Joe Louis is the greatest heavyweight champion who ever lived, and I thank God every day that I didn’t have to prove it. 22 words. One sentence. The most complete exchange between two heavyweight champions in the history of boxing, and it required neither of them to throw a punch. There is a specific form of greatness that does not announce itself and does not produce the kind of record that careers are measured by. It is the greatness of the right response at the right moment. The response that a situation makes possible
and that most people would not find. Joe Louis had given Ali three options. Dismiss the statement. Counter predict. Or take Louis’s honest assessment as what it was and honor it publicly without qualification. The third option requires something the other two do not. The specific confidence of a man who does not need to win the comparison to feel secure in his own assessment of himself.
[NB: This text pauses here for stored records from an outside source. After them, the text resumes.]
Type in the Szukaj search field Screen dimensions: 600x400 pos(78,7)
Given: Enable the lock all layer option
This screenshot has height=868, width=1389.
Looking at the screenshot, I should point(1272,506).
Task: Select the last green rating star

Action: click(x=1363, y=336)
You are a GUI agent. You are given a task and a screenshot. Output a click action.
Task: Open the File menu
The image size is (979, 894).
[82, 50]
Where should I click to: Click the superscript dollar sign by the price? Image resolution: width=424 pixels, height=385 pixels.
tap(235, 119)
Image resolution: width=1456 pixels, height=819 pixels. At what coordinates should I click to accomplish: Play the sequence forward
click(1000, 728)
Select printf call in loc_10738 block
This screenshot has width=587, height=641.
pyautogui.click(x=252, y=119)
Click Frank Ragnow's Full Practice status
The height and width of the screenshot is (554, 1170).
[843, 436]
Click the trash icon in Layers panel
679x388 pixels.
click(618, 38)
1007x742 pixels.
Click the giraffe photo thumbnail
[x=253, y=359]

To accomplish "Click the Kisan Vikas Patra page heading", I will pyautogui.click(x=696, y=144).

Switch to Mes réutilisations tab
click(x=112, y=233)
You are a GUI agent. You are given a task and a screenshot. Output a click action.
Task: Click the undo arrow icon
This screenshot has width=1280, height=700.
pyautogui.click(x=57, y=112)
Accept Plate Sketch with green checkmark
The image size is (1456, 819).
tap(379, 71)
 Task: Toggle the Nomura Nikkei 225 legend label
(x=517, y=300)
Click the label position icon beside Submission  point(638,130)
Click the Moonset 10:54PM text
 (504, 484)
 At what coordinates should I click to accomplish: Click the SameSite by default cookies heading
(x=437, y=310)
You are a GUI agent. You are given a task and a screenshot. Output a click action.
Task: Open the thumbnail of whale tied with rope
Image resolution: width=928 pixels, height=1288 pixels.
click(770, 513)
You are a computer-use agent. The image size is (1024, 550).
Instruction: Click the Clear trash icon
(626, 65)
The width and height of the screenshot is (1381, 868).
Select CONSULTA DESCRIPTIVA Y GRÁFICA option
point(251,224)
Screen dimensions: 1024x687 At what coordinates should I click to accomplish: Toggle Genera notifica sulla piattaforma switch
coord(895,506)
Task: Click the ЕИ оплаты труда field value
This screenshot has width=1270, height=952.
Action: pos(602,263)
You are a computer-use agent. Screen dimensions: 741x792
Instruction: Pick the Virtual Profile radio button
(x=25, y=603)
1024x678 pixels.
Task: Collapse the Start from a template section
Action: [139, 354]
A man who can say Joe Louis is the greatest heavyweight champion who ever lived and mean it without feeling
diminished because he understands that acknowledging genuine greatness in another person is not a subtraction from your own. Ali understood this. The sentence he sent to Carl Bernstein was the clearest expression of that understanding his public life produced. Ali understood this. He had understood it his entire career, and the sentence he sent to Carl Bernstein was the clearest expression of that understanding that his public life produced. 22 words. Sent from a training camp in Deer Lake, Pennsylvania to a sports
journalist in New York on behalf of a man in Las Vegas who had said two rounds and meant it honestly. What came back honored the honesty. And Joe Louis, who was the heavyweight champion for 12 years and had defended the title 25 times, and had done things in a boxing ring that set the standard against which every subsequent heavyweight was measured, picked up the phone and called Angelo Dundee to say thank you for knowing the difference. The difference between winning a comparison and honoring a man.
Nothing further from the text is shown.